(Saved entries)
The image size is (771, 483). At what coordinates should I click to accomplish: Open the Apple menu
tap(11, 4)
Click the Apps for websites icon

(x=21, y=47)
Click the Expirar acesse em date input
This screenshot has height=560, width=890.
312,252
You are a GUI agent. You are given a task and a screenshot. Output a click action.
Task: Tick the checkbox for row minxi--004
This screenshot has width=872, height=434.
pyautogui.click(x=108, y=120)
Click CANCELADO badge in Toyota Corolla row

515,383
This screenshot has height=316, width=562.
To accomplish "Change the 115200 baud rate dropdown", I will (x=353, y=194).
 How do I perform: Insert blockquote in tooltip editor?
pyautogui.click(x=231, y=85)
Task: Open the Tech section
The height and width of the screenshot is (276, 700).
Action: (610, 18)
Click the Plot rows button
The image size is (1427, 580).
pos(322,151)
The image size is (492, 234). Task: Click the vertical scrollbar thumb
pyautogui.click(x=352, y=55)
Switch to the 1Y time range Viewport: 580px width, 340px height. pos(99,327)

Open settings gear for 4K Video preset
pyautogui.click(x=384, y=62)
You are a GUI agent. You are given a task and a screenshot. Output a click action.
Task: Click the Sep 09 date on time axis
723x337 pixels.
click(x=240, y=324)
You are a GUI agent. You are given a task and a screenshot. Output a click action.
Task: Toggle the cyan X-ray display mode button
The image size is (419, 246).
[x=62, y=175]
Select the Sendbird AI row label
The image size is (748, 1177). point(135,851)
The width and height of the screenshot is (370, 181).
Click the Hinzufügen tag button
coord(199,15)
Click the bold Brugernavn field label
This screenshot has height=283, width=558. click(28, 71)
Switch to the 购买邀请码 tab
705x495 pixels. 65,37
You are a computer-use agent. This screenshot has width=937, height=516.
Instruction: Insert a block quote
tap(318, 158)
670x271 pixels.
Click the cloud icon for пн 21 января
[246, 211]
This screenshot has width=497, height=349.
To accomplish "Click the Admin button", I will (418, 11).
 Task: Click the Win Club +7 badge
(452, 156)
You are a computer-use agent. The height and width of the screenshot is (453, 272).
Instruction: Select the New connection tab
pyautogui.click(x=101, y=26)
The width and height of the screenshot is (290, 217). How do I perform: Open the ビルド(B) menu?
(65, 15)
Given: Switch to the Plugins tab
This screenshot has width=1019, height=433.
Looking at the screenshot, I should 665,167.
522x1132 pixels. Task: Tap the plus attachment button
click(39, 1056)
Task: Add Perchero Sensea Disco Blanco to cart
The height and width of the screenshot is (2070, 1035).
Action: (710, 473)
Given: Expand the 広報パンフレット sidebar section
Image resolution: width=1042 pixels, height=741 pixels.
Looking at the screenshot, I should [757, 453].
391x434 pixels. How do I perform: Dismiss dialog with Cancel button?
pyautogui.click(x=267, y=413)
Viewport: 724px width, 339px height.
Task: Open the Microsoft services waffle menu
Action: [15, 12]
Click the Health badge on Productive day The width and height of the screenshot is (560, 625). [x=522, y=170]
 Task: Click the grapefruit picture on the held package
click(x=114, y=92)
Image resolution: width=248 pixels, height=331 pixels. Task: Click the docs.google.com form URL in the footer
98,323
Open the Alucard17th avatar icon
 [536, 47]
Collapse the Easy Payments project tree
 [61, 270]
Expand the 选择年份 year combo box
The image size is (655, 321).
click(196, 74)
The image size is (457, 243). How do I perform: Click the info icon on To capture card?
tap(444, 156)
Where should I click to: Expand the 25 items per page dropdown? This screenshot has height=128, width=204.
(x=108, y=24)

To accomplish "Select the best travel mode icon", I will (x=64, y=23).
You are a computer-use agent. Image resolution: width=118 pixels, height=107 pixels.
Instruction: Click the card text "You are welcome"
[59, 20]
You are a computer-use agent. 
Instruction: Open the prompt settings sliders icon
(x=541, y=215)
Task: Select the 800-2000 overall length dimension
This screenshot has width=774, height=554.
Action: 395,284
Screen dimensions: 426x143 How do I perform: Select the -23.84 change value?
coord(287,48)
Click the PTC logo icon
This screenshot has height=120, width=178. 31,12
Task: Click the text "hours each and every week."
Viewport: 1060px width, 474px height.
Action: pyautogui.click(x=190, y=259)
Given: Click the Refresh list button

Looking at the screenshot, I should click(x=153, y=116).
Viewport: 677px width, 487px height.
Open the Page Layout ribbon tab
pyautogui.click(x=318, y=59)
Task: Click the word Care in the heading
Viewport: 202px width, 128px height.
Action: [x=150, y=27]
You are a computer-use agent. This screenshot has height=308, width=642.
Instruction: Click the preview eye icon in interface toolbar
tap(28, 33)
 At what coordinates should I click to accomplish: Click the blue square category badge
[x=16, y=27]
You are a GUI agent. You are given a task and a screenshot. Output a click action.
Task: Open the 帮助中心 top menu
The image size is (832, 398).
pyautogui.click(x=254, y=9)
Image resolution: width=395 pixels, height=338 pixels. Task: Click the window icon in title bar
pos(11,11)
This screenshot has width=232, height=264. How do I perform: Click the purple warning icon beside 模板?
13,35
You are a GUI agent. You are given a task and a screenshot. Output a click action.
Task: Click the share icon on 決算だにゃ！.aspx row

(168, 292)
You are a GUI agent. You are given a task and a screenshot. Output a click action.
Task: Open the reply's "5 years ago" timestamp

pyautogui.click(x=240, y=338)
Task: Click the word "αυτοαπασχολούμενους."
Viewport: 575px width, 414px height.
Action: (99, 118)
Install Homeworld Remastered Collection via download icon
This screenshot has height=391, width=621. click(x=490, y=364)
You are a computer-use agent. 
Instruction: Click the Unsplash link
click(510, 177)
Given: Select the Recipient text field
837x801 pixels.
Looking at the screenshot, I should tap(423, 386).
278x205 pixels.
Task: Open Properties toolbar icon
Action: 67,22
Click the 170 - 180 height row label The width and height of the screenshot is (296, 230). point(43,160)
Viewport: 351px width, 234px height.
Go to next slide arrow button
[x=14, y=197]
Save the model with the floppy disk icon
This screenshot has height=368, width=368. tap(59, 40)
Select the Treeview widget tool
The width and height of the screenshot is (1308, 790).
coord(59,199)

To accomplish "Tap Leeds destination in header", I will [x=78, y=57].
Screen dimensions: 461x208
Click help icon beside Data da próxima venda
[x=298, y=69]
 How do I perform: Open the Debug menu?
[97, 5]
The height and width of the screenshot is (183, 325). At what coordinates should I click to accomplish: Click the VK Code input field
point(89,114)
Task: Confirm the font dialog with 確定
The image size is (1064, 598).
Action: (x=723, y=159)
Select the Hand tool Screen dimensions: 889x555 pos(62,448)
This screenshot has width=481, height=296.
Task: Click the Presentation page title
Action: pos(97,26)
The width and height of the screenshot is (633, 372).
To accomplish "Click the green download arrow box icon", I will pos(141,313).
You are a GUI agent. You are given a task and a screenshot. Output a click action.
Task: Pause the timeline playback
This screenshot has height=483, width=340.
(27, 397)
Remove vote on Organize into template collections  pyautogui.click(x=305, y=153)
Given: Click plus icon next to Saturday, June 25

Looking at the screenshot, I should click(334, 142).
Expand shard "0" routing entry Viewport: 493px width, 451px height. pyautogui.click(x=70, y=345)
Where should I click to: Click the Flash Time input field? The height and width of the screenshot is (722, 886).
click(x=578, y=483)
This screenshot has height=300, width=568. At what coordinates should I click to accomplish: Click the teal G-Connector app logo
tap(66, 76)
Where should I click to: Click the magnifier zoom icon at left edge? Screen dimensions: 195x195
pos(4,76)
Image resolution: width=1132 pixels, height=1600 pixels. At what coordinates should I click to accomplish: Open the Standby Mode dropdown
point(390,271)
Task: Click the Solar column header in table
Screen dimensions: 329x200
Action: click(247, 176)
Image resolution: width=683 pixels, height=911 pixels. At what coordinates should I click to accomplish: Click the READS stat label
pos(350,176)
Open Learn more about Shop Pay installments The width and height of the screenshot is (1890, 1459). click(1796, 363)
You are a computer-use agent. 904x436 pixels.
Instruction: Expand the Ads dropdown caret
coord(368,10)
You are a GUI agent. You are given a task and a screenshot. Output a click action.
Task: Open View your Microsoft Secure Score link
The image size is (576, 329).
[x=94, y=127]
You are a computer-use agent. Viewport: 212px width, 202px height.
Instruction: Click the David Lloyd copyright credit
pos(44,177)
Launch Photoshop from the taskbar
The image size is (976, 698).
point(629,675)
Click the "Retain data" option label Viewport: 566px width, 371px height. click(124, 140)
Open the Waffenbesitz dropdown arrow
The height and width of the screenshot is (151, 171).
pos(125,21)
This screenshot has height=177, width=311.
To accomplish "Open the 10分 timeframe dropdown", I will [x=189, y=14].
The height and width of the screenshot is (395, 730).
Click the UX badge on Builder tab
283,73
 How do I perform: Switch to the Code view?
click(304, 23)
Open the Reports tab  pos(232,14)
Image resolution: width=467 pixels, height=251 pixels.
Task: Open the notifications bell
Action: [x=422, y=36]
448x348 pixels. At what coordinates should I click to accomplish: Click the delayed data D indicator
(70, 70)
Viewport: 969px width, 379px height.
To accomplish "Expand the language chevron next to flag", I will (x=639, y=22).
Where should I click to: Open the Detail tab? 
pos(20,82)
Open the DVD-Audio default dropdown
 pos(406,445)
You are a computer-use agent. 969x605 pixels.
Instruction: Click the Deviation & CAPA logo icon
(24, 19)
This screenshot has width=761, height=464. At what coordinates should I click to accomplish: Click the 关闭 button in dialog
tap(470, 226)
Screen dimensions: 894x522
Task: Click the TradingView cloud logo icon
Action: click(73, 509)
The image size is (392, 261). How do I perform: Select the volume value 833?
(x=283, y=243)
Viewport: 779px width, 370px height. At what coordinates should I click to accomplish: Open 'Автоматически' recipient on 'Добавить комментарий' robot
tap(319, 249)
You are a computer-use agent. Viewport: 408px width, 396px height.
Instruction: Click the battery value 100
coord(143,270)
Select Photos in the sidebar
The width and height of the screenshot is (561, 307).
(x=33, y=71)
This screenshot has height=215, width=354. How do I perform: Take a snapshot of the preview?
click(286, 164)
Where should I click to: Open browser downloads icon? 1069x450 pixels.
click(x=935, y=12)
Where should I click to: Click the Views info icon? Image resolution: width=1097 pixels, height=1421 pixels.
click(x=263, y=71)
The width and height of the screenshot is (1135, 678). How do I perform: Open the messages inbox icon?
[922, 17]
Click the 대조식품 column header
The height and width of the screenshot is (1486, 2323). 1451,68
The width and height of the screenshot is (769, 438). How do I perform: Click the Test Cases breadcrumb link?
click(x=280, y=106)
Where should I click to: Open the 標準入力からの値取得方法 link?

### What you have to do
Lines with the string "section": say how many appear in the entries above, giving the number alone.

### Result
2